● **About this exercise**: For this listing, the lines between the one holding "Image resolution: width=786" and the one holding "Click the blue document icon for 章节练习", inclusive, must be set down exactly.

● **Data**:
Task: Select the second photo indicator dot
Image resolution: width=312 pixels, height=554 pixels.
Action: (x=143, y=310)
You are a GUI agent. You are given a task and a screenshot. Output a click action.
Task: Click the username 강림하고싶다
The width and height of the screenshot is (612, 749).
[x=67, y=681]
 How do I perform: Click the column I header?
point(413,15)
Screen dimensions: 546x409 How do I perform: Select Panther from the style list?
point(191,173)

* * *

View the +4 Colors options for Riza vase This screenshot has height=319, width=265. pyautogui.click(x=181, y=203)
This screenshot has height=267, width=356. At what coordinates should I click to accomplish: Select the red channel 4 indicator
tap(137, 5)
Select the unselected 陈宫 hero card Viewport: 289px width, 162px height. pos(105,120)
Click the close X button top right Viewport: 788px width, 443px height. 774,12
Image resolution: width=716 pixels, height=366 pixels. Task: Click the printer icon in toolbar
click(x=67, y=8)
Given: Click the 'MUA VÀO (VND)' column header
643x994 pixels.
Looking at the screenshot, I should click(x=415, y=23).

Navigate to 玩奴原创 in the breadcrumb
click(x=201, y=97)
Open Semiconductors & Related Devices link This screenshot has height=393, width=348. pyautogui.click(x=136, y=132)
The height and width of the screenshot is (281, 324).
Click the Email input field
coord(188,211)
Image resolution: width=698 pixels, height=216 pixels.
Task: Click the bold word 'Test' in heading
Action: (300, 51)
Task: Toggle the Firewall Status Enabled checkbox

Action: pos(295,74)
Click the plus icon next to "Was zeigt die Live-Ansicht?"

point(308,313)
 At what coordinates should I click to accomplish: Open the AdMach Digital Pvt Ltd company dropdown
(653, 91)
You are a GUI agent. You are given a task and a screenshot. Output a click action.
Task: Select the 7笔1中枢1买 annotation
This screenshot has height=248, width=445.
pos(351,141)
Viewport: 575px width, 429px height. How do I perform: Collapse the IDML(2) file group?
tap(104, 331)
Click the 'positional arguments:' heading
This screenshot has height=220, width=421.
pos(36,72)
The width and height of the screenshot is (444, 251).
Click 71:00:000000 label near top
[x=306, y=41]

--

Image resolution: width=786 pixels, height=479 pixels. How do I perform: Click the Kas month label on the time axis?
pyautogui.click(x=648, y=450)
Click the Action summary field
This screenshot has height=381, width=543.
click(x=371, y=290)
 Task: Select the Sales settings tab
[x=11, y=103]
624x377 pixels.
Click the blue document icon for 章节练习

● **Response**:
Image resolution: width=786 pixels, height=479 pixels. How do I perform: Click the Kas month label on the time axis?
pyautogui.click(x=648, y=450)
Click the Action summary field
This screenshot has height=381, width=543.
click(x=371, y=290)
 Task: Select the Sales settings tab
[x=11, y=103]
624x377 pixels.
Click the blue document icon for 章节练习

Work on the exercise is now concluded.